Data Stream

Learned in CS451.

  • Apache Kafka – A distributed pub-sub broker designed for resilience and availability
  • Apache Flume – A distributed log aggregator (designed for resilience and availability)
  • Stream-Processing-Engine – The top of this module
  • HBase – Distributed key-value datastore, modelled after Google’s BigTable and built on top of HDFS

A Data Stream

A data stream is a sequence of items (tuples)

  • Structured
  • Ordered (either a timestamp, or implicitly by arrival time)
  • Continuously arriving
  • High volume
    • Might not be possible to store all of it
    • Might not be possible to even examine all of it

The main question is: How do you process a stream of data, when you don’t have all of it?

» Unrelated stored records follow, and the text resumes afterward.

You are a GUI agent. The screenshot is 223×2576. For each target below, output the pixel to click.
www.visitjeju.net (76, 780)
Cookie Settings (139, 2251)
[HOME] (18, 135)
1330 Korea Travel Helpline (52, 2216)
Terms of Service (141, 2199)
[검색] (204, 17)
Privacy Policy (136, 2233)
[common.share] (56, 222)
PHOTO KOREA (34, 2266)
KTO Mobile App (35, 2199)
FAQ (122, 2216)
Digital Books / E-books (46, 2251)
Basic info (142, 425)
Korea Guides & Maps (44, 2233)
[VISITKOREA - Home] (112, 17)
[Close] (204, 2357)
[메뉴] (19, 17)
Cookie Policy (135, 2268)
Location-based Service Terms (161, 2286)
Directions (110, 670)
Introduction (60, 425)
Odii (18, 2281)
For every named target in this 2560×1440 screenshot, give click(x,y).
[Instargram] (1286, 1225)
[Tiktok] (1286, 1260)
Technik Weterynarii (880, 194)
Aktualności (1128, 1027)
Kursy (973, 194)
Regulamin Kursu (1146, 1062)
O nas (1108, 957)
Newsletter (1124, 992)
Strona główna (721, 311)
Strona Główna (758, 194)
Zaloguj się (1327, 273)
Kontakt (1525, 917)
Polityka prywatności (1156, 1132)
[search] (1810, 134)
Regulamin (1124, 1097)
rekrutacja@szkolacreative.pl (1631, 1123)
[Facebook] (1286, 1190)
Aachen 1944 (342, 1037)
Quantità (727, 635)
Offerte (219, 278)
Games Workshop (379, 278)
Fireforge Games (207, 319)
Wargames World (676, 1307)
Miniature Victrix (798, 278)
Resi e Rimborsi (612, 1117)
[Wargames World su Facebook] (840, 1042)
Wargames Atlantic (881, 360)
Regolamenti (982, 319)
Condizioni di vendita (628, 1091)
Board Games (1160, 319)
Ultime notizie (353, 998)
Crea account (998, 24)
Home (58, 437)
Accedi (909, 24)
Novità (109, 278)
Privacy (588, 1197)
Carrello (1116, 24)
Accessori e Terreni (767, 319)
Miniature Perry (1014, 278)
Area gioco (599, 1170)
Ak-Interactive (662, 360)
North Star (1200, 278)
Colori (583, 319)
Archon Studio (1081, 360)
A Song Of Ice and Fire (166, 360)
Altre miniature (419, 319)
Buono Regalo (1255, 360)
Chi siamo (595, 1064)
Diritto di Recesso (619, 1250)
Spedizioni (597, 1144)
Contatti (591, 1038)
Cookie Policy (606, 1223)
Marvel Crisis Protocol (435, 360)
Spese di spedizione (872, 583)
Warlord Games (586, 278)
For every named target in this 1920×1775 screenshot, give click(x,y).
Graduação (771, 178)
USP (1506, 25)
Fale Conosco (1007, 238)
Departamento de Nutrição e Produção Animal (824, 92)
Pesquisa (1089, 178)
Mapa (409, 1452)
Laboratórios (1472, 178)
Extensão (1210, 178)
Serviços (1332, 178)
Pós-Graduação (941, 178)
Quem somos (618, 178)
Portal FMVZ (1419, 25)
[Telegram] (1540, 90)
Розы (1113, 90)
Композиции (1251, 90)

  • The problem is that the “reduce-like” tasks – grouping, aggregating, and joining – rely on having all of the data. How can we define them “continuously?”

Easy: You can just do your reduce operations over a window.

There are 2 implementations:

  1. Sliding
  2. Tumbling

Windows: Define all “reduce-like” transformations for a given window.

There are many ways to window:

  • Based on ordering attribute (timestamp)
  • Based on counts (last X records)
  • Based on explicit markers (ex: punctation)

When there is bursty data, you apply Reservoir Sampling.